There’s no point deleting anything in /proc, they have a zero file size anyway … and I’m fairly sure it’d not be a good idea to do so.

Just as an experiment, comment out all the lines that pertain to your external drives … then reboot so they’re not mounted.

then post the output from:

df -h

That’s going to cause problems as I have Xeoma running at boot (a security camera program which starts writing to ‘EXT-04’ as soon as it starts and continues continuously) and for some reason, I can’t un-tick it from running at boot as I am unable to get System Settings running to be able to change ‘run at boot’ settings.

When I previously booted and ‘EXT-04’ was unable to be mounted, Xeoma started writing to it’s folder where it was installed on the boot drive in ‘root/media/pooky2483/EXT-04’. I was unable to access ANY of the folders in ‘root/media/pooky2483/’ that were created when they could not be mounted at boot.

I have a feeling that something from your other drives is being reported as part of the other because of the symlinking.

and there’s only one way to find out…

Ok, never touch anything in /proc, it’s not a “real” filesystem, it’s a virtual filesystem presented by the kernel to enable you to view and sometimes modify kernel settings. It won’t take up any space.

Check free space with “df -h”.

For the filesystem that’s full, you want;

find <filesystem> -size +10G -ls

As per your previous comments. When you see or it means that you need to put a real file or filesystem name in this position for the command to do something meaningful. or have no meaning as such, they’re just there as placeholders to indicate what you need to put there.

For Example;

$ df -h
Filesystem Size Used Avail Use% Mounted on
udev 7.8G 0 7.8G 0% /dev
tmpfs 1.6G 162M 1.5G 11% /run
/dev/sdc2 92G 50G 38G 57% /
tmpfs 7.9G 368M 7.5G 5% /dev/shm
tmpfs 5.0M 20K 5.0M 1% /run/lock
tmpfs 7.9G 0 7.9G 0% /sys/fs/cgroup
tmpfs 7.9G 85M 7.8G 2% /tmp
/dev/mapper/vols-home 493G 440G 53G 90% /home
cgmfs 100K 0 100K 0% /run/cgmanager/fs
tmpfs 1.6G 64K 1.6G 1% /run/user/1000

In this case, I would be running;

find /home -size +10G -ls

To see what oversize files I have.

It’s your /media directory that is huge, and I agree with Mark - I think this has to do with symlinking. I think the “du” command is following the links, and reporting your external drives as part of /media, rather than as their own drives.

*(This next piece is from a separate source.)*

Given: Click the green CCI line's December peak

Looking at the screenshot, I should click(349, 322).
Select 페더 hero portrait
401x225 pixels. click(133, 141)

This is only a problem if other programs (e.g package manager) start doing the same thing, and complaining about lack of space. Do you know if they are symlinks or hard links?

Well, I’ve managed to do a reboot with the Hd’s commented out in fstab and temporarily set Xeoma to not run at boot.
I’ve opened dolphin at root and it was 2.3Gb free and then on a second look, it showed 1.8Gb free.

Also, I am having temporary trouble starting applications, such as System settings, Terminal and Kate, which at the moment, Kate will not start. (which this be a different problem - But I’m unsure).

Filesystem Size Used Avail Use% Mounted on
/dev/sda1 148G 139G 1.4G 100% /
none 4.0K 0 4.0K 0% /sys/fs/cgroup
udev 3.8G 4.0K 3.8G 1% /dev
tmpfs 774M 2.0M 772M 1% /run
none 5.0M 0 5.0M 0% /run/lock
none 3.8G 260K 3.8G 1% /run/shm
none 100M 28K 100M 1% /run/user
/dev/sdb1 230G 94G 125G 43% /media/Drive1
/dev/sdc1 1.8T 291G 1.5T 17% /media/Drive3
/dev/sda6 148G 65G 76G 47% /media/Drive5

See above

For the filesystem that's full, you want;[/font]
find <filesystem> -size +10G -ls

I’ve tried

sudo find /root -size +10G -ls
sudo find /dev/sda1 -size +10G -ls
sudo find /home -size +10G -ls

And all three show nothing, no output, just straight to the ‘~$’ waiting for commands.

‘/root’ is STILL showing as almost full but after typing

sudo du -sh /*

it shows as 0.
12K /bacula
12M /bin
46M /boot
4.0K /cdrom
4.0K /dev
16M /etc
2.4M /ffmulticonverter-1.7.1
18G /home
0 /initrd.img
310M /lib
4.0K /lib64
16K /lost+found
557G /media
4.0K /mnt
172M /opt
du: cannot access ‘/proc/5571/task/5571/fd/3’: No such file or directory
du: cannot access ‘/proc/5571/task/5571/fdinfo/3’: No such file or directory
du: cannot access ‘/proc/5571/fd/3’: No such file or directory
du: cannot access ‘/proc/5571/fdinfo/3’: No such file or directory
0 /proc
1.4M /root
2.2M /run
20M /sbin
4.0K /srv
0 /sys
1.6M /tmp
11G /usr
2.0G /var
0 /vmlinuz

I’m thinking as a final drastic measure to wipe the boot Hd and reformat it without making partitions and do a fresh install of Kubuntu.